Hambourg (Verhaeren)

Les Ailes rouges de la guerreMercure de France (p. 213-218).
LE CRI  ►

HAMBOURG


Qu’elle était large et belle, assise au bord des mers,
La grand’ville levant cent tours sur ses épaules,
Où les hommes de l’équateur et des deux pôles
Se rassemblaient et trafiquaient de l’univers.

Un maître sombre et fort[1] y dressait sa statue ;
Sur une épée énorme il maintenait ses poings ;
Ses yeux en granit pâle y semblaient les témoins
D’une dépouille immense à ses pieds rabattue.


De monstrueux vaisseaux au travers de la nuit
La lui cherchaient, là-bas, aux limites du monde
Et le vent onduleux et la vague errabonde
Se ployaient sous son ordre et s’exaltaient pour lui.

Il regardait les docks, les quais et les terrasses :
Les blés venus d’Ukraine et des pays lombards
Faisaient des monts et des vallons, sous les hangars,
Et le soleil oblique allumait d’or leurs masses.

La houleuse abondance envahissait le port
Et de là s’épandait au cœur de l’Allemagne
Jusqu’à l’âpre bruyère et l’aride montagne
Et les mines de l’Ouest et les mares du Nord.

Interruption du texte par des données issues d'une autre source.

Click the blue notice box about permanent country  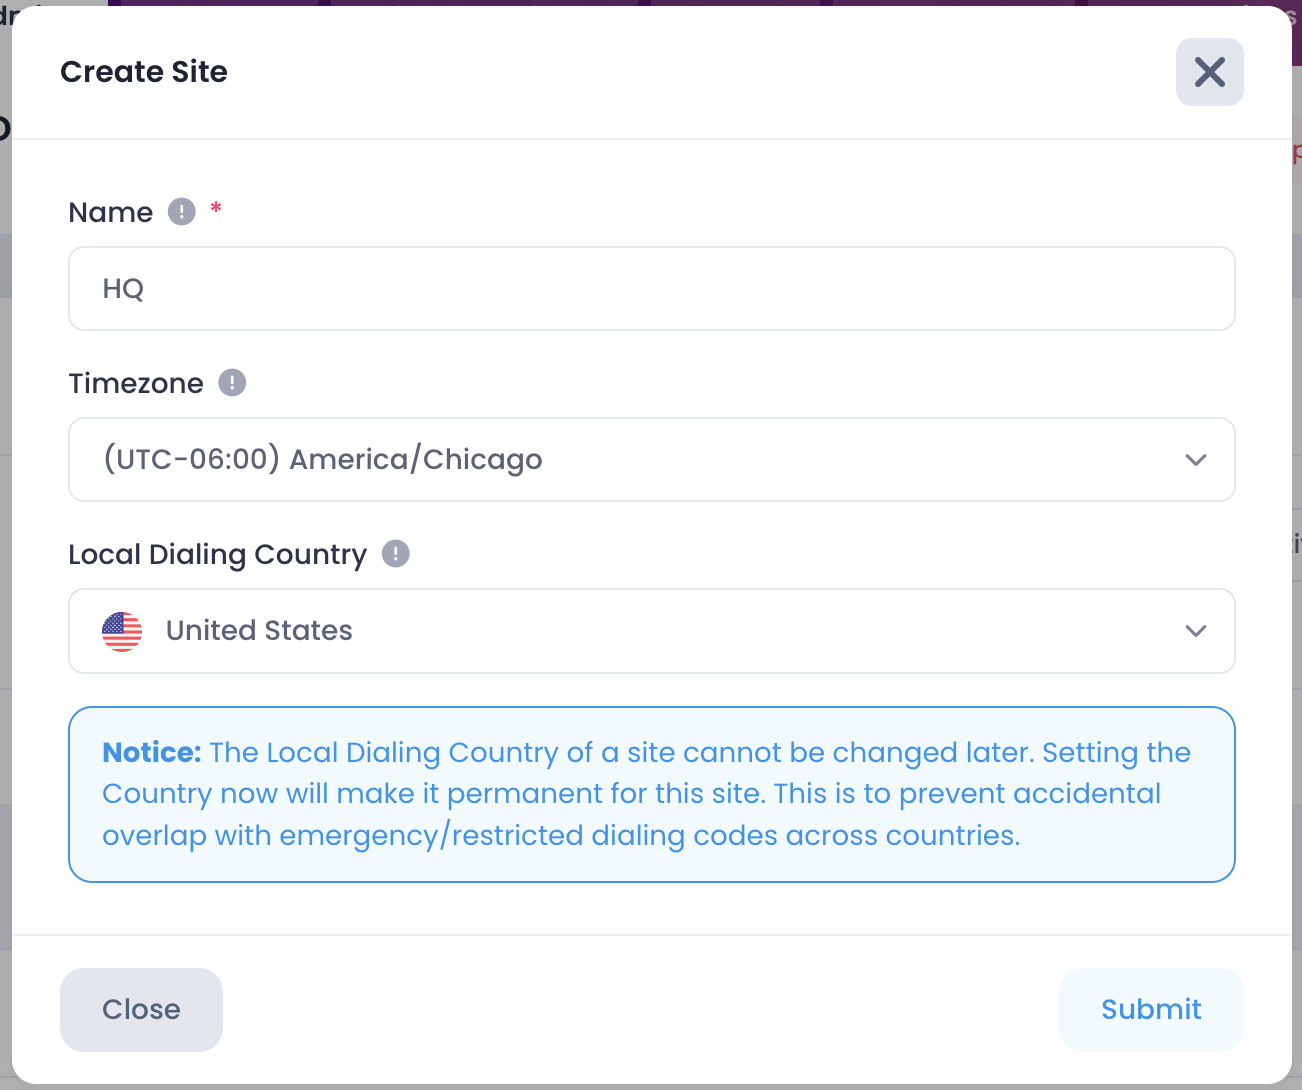(x=652, y=795)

Soit à midi, soit vers le soir, soit à l’aurore,
Sous l’Elbe, au long d’un tunnel sombre et phosphoreux
Passaient, marteaux en main, des travailleurs nombreux
Se rendant au travail innombrable et sonore.

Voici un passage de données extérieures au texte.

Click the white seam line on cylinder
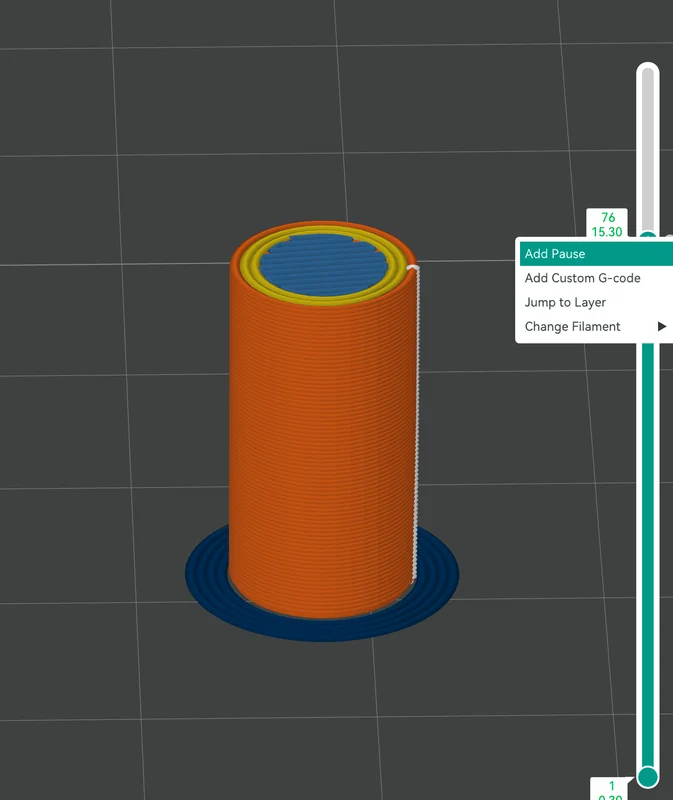 (x=417, y=418)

La foule à longes remous battait les carrefours,
La gare en débordait, la banque en était pleine ;
On entendait au loin des appels de sirènes
Pleurant vers la cité du fond des brouillards lourds.

Des trains illuminés s’engouffraient sous des arches,
Tout n’y était que fièvre, ardeur, vitesse, envol.
On se disait parfois que sur ce coin de sol
Le monde entier vers l’avenir ouvrait la marche.

Hélas, que reste-t-il de son pouvoir jaloux
Et de l’ancien travail déchaînant son tonnerre
Et des comptoirs jetant jusqu’au bout de la terre,
Leur or myriadaire à travers les vents fous ?

Le maître sombre et fort qui s’y dresse en statue
Sur son épée énorme a laissé choir ses poings
Et ses yeux ne sont plus que de mornes témoins
D’une puissance immense à ses pieds abattue.


Et la banque est déserte et la gare et le port.
Plus rien au long des quais ne s’en va ni ne rentre,
Et les rats restent seuls pour habiter les ventres
Et les torses vidés de ces grands vaisseaux morts.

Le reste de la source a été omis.